* Begin Excerpt provided *
Flawed Design is the second studio album by rock supergroup Saint Asonia released on October 25, 2019 via Spinefarm Records.

Background 
Flawed Design is the band's first album in four years and follows their 2015 self-titled album Saint Asonia. The band had brought in Cale Gontier to replace former bass player Corey Lowery, they also brought in drummer Sal Giancarelli, of Staind to replace former drummer Rich Beddoe.

For this effort, the band collaborated with other musicians including Breaking Benjamin's Keith Wallen on "Beast", Godsmack's Sully Erna on lead single "The Hunted", Within Temptation lead singer Sharon den Adel lending her voice on the second track "Sirens", and Starset singer Dustin Bates sharing his writing skills on the song "Ghost".

A deluxe edition of the album was released on December 7, 2019 which includes two bonus tracks, "Say Goodbye" and "Weak & Tired". It was released as exclusives for specific Walmart-purchased copies in the US and as standard built-in tracks for all copies in Europe. On December 13, 2019, Flawed Design was released on vinyl for purchase.

Loudwire named it one of the 50 best rock albums of 2019.
* End Excerpt provided *
* Begin Extracted data *
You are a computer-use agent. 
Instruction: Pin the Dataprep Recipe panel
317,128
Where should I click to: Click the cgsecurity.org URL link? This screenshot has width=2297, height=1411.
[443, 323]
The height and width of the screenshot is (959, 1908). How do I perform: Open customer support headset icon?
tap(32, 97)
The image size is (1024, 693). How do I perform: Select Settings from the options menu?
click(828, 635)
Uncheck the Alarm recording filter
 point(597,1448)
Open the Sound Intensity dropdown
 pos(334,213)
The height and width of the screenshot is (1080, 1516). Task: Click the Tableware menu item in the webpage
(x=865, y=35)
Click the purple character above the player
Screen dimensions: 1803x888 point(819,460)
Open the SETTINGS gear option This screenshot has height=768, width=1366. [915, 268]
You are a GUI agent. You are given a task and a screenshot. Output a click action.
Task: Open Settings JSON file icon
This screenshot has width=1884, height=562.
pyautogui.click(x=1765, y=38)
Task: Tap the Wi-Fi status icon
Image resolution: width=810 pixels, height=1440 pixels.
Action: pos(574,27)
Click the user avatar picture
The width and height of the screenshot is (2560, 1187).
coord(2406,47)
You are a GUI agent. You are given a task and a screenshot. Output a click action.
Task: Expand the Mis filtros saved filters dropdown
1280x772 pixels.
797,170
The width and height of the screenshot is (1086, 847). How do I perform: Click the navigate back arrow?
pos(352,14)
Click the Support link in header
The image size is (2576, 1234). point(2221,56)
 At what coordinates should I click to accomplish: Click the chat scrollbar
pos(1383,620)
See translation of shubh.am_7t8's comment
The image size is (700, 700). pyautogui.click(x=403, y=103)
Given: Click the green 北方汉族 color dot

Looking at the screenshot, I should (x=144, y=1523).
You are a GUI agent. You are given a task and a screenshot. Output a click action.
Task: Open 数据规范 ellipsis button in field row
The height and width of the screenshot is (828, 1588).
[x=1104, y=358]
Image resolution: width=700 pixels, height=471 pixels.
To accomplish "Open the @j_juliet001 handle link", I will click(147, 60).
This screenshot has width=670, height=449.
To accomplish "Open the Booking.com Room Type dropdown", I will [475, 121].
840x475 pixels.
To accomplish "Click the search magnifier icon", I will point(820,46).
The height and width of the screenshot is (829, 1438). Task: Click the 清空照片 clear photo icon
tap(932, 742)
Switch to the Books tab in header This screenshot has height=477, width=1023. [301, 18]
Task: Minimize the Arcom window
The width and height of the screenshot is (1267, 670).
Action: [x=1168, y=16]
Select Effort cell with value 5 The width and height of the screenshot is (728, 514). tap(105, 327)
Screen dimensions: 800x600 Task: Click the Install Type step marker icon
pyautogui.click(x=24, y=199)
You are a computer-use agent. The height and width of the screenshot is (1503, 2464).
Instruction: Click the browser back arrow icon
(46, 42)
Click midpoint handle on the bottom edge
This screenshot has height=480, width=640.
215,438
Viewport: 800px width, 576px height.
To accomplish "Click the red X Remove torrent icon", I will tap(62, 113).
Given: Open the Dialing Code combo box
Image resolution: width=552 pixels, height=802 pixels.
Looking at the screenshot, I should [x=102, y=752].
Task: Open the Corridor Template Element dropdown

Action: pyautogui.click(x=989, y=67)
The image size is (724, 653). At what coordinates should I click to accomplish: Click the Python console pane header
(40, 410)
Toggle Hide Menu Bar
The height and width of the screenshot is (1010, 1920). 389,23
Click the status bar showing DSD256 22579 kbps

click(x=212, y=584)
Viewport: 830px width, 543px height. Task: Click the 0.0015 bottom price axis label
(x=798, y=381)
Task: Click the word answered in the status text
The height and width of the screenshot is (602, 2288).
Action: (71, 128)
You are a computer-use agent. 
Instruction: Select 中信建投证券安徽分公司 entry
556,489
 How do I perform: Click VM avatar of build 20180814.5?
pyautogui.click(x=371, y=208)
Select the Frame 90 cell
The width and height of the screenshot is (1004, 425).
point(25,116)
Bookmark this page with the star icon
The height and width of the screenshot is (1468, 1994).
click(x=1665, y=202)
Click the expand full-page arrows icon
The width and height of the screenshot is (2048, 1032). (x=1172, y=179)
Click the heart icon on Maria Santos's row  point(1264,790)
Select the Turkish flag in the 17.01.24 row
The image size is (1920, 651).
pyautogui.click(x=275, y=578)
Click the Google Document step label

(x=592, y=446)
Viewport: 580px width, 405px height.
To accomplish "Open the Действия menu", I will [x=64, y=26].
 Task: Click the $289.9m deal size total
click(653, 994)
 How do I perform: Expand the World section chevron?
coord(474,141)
* End Extracted data *
Goal ▸ Set down the passage from the Flawed Design album text between "For this effort, the" and "vinyl for purchase.", inclusive, word for word.

Exercise result ▸
For this effort, the band collaborated with other musicians including Breaking Benjamin's Keith Wallen on "Beast", Godsmack's Sully Erna on lead single "The Hunted", Within Temptation lead singer Sharon den Adel lending her voice on the second track "Sirens", and Starset singer Dustin Bates sharing his writing skills on the song "Ghost".

A deluxe edition of the album was released on December 7, 2019 which includes two bonus tracks, "Say Goodbye" and "Weak & Tired". It was released as exclusives for specific Walmart-purchased copies in the US and as standard built-in tracks for all copies in Europe. On December 13, 2019, Flawed Design was released on vinyl for purchase.